We start by considering timing as a function of the size of the problem, illustrating that our approach greatly reduces computational time and that it allows one to do computations for matrices too large to work with on an individual machine. We then consider the choice of $h$ and compare our implementation with \pkg{ScaLAPACK}, illustrating that our implementation is equivalent in terms of timing. Next we explore the question of how to assign one's available cores: fewer processes and more cores per process or the reverse. Finally, we consider the use of GPUs.
\subsection{Timing with increasing problem size and comparison with a naive implementation}
As the matrix size \(n\) increases, the arithmetic count of computations required for Cholesky decomposition increases as a function of \(n^3\). For small problem sizes, this increase is mitigated by the greater efficiency in computing with larger matrices. Figure~\ref{fig:vary-n} shows how runtime varies with \(n\).
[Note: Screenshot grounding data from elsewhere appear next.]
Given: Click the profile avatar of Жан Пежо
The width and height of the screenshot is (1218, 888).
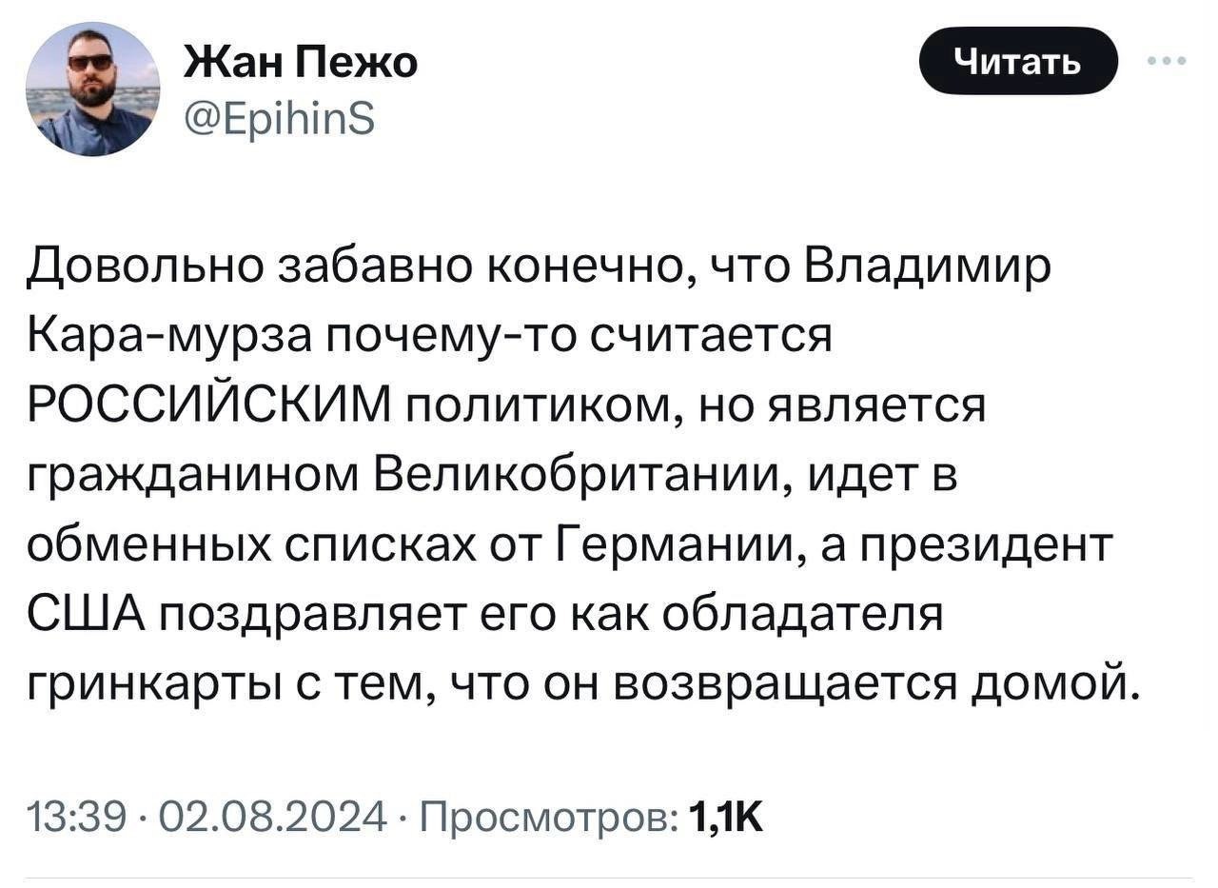Looking at the screenshot, I should [x=93, y=89].
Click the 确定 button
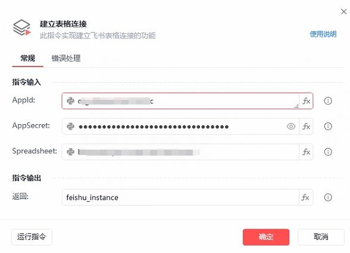The height and width of the screenshot is (253, 350). tap(266, 237)
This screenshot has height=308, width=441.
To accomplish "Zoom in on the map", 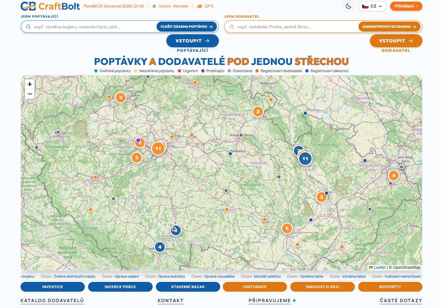I will [30, 84].
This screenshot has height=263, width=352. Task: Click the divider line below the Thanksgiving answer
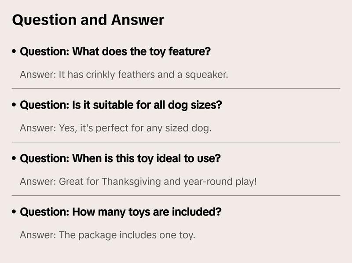[176, 195]
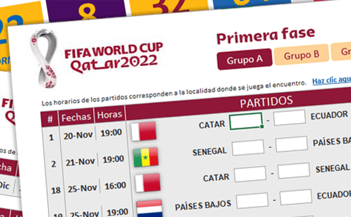Click the Senegal flag in match 2
This screenshot has height=217, width=351.
(x=146, y=157)
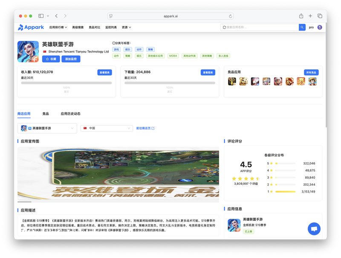
Task: Reload the page in the address bar
Action: point(231,16)
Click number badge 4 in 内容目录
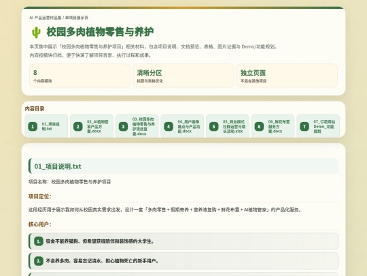This screenshot has width=367, height=276. point(169,127)
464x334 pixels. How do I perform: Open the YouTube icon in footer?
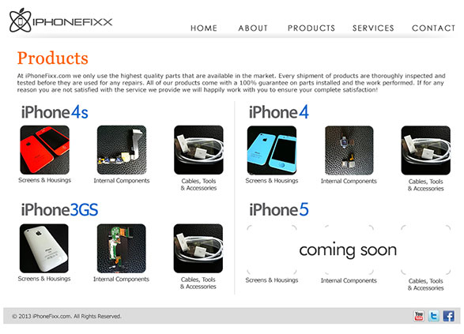click(x=418, y=316)
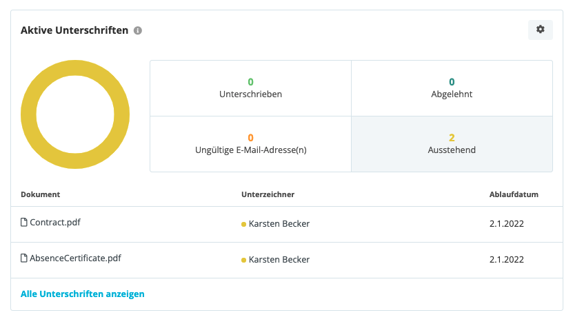Open widget settings gear icon

coord(540,30)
As a practical illustration, if 100 Cholesky decompositions were required for likelihood optimization for a problem with $n=8192$, one could carry out the optimization using our implementation with six cores on Hopper in approximately 440 seconds. This is comparable to using a fast threaded \pkg{BLAS} to do a standard Cholesky on a desktop machine. In particular using \proglang{R} on a desktop Linux machine with 16 GB RAM and 8 cores linked to \pkg{openBLAS} or on a Mac Mini with 8 GB RAM and 4 cores linked to the \pkg{vecLib} \pkg{BLAS}, the 100 decompositions would take approximately 500 and 610 seconds respectively. In contrast, by using 816 cores on Hopper, computational time is reduced to 40 seconds for 100 decompositions. Furthermore, with 816 cores, such an optimization with $n=32768$ would take approximately 950 seconds with our implementation, but neither of the desktop machines could factorize the matrix because of memory constraints.
\begin{figure}
\centering
\includegraphics[scale=1]{figs/plotb}
\caption{Runtimes as a function of \(n\) for Cholesky decomposition on Hopper, for a variety of numbers of cores. For 49920 cores, we used 24 cores per process; in the other cases we used 6 cores per process. For each data point, we use the optimal value of \(h\), as determined in Section~\ref{sec:choiceH}. }
\label{fig:vary-n}
\end{figure}
\subsection[Choice of h and comparison to ScaLAPACK]{Choice of $h$ and comparison to \pkg{ScaLAPACK}} \label{sec:choiceH}
In Figure~\ref{fig:vary-h} we compare the performance at different values of \(h\). One notable feature is that for \(h=1\) there is no performance improvement in increasing from \(P=1\) to \(P=3\), because there is no parallelism. Allowing larger values of \(h\) makes a speedup possible with \(P=3\). Generally, larger values of \(h\) perform best when \(P\) is small, but as \(P\) grows the value of \(h\) should decrease to keep the block size from getting too small.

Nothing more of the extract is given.